### Task goal
Please translate this sentence from the forum thread below on WD-40 and gelcoat into Spanish: "I have never seen an example of gelcoat damage from solvents in over 40 years of fiberglass boat ownership."

### Extract provided
───

# WD-40 effects on gelcoat & fiberglass?



## night0wl

Hi all,

Recently, accidentally discovered something. While lubricating something or other on my Beneteau 343, I sprayed some WD-40 (wasn't using it for lubrication, just squeezed the trigger in my tool bin) on my gelcoat.

This area of gelcoat had some nasty wax buildup that had discolored badly. In my part of Fort Lauderdale, we get a LOT of airplane, highway, and general soot pollution due to a powerplant incinerator nearby. I tend to follow MaineSails excellent guide on boat maintenance, but Collinite has a nasty habit of discoloring after 2-3 months. Strangely enough, the WD-40 accidental spray shot took the nasty wax and dirt right off!!!


Previously, when its time to strip the wax down, I rely on successive washes of Dawn soap, and even then, ultimately have to rely on some heavy solvents like Acetone, MEK, or Interlux 202 to get it to bare glass. I *HATE* those solvents as I know they are bad long term for the gelcoat. But, so far as I can tell, WD-40 is a lubricant more than a solvent. 

Whats to prevent me from using this stuff to strip/clean the boat? Much cheaper than dedicated boat wax removers (such as 3M's aerosol). 

Any issues with staining? Thoughts?


----------



## mitiempo

WD40 is more than 50% solvent with a light mineral oil as one ingredient - about 25%.

It shouldn't do any damage. Acetone will not do any damage either as it flashes off pretty quickly.


----------



## night0wl

So, as a solvent, it will eventually harm the gelcoat just like the Interlux 202. Solvents strip the gelcoat of lubricants/waxes and cause it to get porous...eventually causing even more dulling.

But, i just cant get these stains without solvent or some kind of abrasive (aquabuff 2000 worked, so did meguires flagship which has silica in it).

So please rate the following solvens in terms of least harsh to most harsh...I've included prices from home depot's site for a gallon:

WD-40 ($17)
Acetone ($17)
Paint Thinner ($11)
Mineral Spirits ($11 for eco, $14 for non-eco friendly)
Laquer Thinner ($18)
Turpentine ($16)


----------



## mitiempo

Gelcoat is porous. The wax and dirt will be removed by any good strong solvent product. Gelcoat itself, really fiberglass resin and pigments, is pretty indestructible. I have never seen an example of gelcoat damage from solvents in over 40 years of fiberglass boat ownership.

I would use acetone because it is strong enough to remove any dirt etc and it does not leave any residue like wd40 and some other solvents. A good fiberglass cleaner should remove any other stains. Failing that wet and dry sandpaper used wet starting with 400 or 600 grit and working to finer grits should remove any surface staining left. Then wax to protect.

───

### Supplied entries

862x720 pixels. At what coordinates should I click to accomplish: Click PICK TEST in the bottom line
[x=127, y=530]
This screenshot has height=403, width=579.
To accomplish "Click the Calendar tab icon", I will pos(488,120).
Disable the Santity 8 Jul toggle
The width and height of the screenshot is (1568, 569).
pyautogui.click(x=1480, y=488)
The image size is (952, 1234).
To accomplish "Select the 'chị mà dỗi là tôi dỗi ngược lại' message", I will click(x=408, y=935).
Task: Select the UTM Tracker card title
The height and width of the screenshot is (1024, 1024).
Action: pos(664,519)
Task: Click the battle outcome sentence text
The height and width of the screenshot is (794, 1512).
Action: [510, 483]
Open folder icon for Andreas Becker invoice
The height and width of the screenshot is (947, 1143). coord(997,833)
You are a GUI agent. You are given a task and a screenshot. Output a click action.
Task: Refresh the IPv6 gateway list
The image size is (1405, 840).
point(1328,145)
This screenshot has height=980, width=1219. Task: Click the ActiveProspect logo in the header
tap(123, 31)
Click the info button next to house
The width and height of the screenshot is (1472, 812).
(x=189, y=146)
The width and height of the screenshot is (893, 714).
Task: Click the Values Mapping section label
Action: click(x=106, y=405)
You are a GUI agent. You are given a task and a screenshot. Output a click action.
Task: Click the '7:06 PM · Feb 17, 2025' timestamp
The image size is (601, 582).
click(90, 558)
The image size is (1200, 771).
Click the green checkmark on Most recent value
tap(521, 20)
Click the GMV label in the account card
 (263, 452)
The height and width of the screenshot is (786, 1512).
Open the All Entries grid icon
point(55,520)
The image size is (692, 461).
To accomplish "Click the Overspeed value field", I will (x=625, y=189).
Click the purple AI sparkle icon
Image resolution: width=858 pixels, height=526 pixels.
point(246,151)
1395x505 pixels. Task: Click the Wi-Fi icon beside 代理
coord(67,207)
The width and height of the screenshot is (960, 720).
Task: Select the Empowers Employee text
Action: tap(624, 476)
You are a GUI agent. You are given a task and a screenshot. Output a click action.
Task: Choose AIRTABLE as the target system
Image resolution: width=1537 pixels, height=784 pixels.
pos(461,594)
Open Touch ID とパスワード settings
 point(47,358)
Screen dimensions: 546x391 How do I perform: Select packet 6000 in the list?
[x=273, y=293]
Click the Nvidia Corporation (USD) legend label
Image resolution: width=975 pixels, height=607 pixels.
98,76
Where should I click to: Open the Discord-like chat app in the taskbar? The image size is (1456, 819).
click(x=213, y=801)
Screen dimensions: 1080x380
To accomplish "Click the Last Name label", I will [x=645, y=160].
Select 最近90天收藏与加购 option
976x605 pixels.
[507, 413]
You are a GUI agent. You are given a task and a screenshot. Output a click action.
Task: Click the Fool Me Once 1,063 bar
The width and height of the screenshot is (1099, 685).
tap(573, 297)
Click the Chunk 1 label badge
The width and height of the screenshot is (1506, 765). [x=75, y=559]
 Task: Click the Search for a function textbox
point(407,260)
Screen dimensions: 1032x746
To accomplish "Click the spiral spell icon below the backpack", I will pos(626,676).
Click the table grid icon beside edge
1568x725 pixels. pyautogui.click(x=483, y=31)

───

### Result
Nunca he visto un caso de daño al gelcoat causado por solventes en más de 40 años teniendo barcos de fibra de vidrio.